Schreib den Text über die Internetüberwachung durch den BND nach seinem letzten Satz weiter.

» **Seite**
........
Aktuell durchsucht der BND bis zu 1,2 Billionen Internetverbindungen täglich automatisiert. Aus diesen Verbindungen versucht er durch das Ausfiltern deutscher IP-Adressen die reine Auslandskommunikation zu destillieren, die über die deutschen Knoten läuft. Dass das anlasslose Durchsuchen der Kommunikation deutscher Nutzer mit Grundrechten wie dem Fernmeldegeheimnis und der Pressefreiheit kollidiert war der deutschen Staatsführung nämlich schon vor dem heutigen Urteil klar.

Das täglich etwa 24 Milliarden Rohdaten umfassende Auslandsdestillat wird anschließend mittels "Selektoren" ausgewertet. Die Ergebnisse dieser Prozedur gehen auch an befreundete Geheimdienste anderer Länder.

Keine bloßen Staatsbürgerrechte

Gegen die Rechtsgrundlage, die das erlaubt, legten sieben im Ausland tätige Journalisten und die Organisation Reporters sans Frontieres Verfassungsbeschwerde ein. Sie machten geltend, dass die Pressefreiheit und das Fernmeldegeheimnis keine bloßen Staatsbürgerrechte, sondern Rechte sind, die "sich auch auf Ausländer im Ausland" erstrecken. Dieser Ansicht stimmte der Erste Senat das Bundesverfassungsgericht nun zu.

Beim deshalb notwendigen Abwägen der Rechtsgüter berücksichtigten die Karlsruher Richter, dass das anlasslosen Durchsuchen dabei hilft, die Bundesregierung "mit Informationen für ihre außen- und sicherheitspolitischen Entscheidungen" zu versorgen, "sich im machtpolitischen Kräftefeld der internationalen Beziehungen zu behaupten" und "folgenreiche Fehlentscheidungen" zu vermeiden.
........
» **Bereitgestellte Datensätze**
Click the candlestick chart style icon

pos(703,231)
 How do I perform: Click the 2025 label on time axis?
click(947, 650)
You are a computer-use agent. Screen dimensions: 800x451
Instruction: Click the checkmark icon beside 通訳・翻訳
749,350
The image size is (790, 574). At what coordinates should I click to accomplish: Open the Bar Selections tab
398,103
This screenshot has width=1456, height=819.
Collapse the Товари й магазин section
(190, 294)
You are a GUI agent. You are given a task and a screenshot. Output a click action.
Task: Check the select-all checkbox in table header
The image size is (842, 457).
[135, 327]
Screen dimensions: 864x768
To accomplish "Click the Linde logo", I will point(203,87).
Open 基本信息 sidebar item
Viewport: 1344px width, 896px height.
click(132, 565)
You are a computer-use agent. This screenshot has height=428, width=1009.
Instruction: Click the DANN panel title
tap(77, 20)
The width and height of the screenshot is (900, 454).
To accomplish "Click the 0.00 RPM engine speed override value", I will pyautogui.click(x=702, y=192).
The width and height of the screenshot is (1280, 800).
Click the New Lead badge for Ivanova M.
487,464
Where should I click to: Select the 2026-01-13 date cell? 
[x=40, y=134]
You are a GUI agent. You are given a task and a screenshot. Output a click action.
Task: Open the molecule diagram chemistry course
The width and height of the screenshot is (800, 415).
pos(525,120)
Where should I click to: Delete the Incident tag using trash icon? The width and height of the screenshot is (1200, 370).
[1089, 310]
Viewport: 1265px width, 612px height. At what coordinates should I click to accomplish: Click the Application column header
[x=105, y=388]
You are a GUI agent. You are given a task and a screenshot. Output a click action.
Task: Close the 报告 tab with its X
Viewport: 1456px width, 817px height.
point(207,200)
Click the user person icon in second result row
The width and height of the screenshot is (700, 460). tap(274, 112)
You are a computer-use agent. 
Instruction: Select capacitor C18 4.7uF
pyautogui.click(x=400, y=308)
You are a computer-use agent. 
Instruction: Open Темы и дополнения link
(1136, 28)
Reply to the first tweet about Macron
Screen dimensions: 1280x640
........
» **Erwartete Antwort**
Vor solchen "folgenreichen Fehlentscheidungen" hatte unter anderem der ehemalige BND-Chef August Hanning gewarnt. Ihm zufolge blieb die Bundesregierung dem Irakkrieg 2003 nur deshalb fern, weil der BND den amerikanischen Behauptungen zu Massenvernichtungswaffen eigene Informationen entgegenhalten konnte. Zur deutschen Teilnahme am Kosovokrieg äußerte sich Hanning in diesem Zusammenhang nicht.

"Höchst private und spontane Kommunikationsvorgänge

Auf der anderen Seite ist das Instrument dem heutigen Urteil nach nicht nur "anlasslos gegenüber jedermann einsetzbar", sondern erlaubt es in seiner aktuellen Ausgestaltung zudem, "tief in den Alltag hinreichende, auch höchst private und spontane Kommunikationsvorgänge zu analysieren und zu erfassen sowie bei der Internetnutzung zum Ausdruck kommende Interessen, Wünsche und Vorlieben aufzuspüren".

Um es weiter einsetzen zu dürfen muss der Gesetzgeber deshalb durch "Schutzvorkehrungen [für] Berufs‑ und Personengruppen, deren Kommunikation eine gesteigerte Vertraulichkeit verlangt" und durch weitere "einschränkende Maßgaben" dafür sorgen, dass das nicht über ein unbedingt notwendiges Maß hinaus geschieht. Eine davon ist eine Begrenzung der Speicherdauer auf höchstens sechs Monate. Darüber hinaus muss die neue Rechtsgrundlage das Instrument "auf hinreichend bestimmte Zwecke begrenzen" und "durch diese kontrollfähig strukturieren".

"Vergewisserung über den rechtsstaatlichen Umgang mit den Daten auf Empfängerseite"

Wann Daten an befreundete Geheimdienste weitergegeben werden dürfen ist den Verfassungsrichtern ebenfalls "nicht hinreichend begrenzt ausgestaltet". Mindestvoraussetzung ist ihrer Ansicht nach "eine Vergewisserung über den rechtsstaatlichen Umgang mit den Daten auf Empfängerseite". Geben ausländische Dienste Suchbegriffe vor, müssen sie diese zukünftig "plausibilisieren". Einen "Ringtausch", bei dem ausländische Dienste für in Deutschland abgefischte Daten "Erkenntnisse aus auf Deutschland bezogenen Überwachungsmaßnahmen" liefern, halten die Karlsruher Richter ebenso für grundgesetzwidrig wie eine "unselektierte" Weitergabe von Verbindungs- und Standortdaten.

Damit sichergestellt ist, dass sich der BND an solche Vorgaben hält, muss er dem Bundesverfassungsgericht nach auch intensiver kontrolliert werden: Durch "institutionell eigenständige" Stellen, die "personell wie sachlich so auszustatten [sind], dass sie ihre Aufgaben wirksam wahrnehmen können".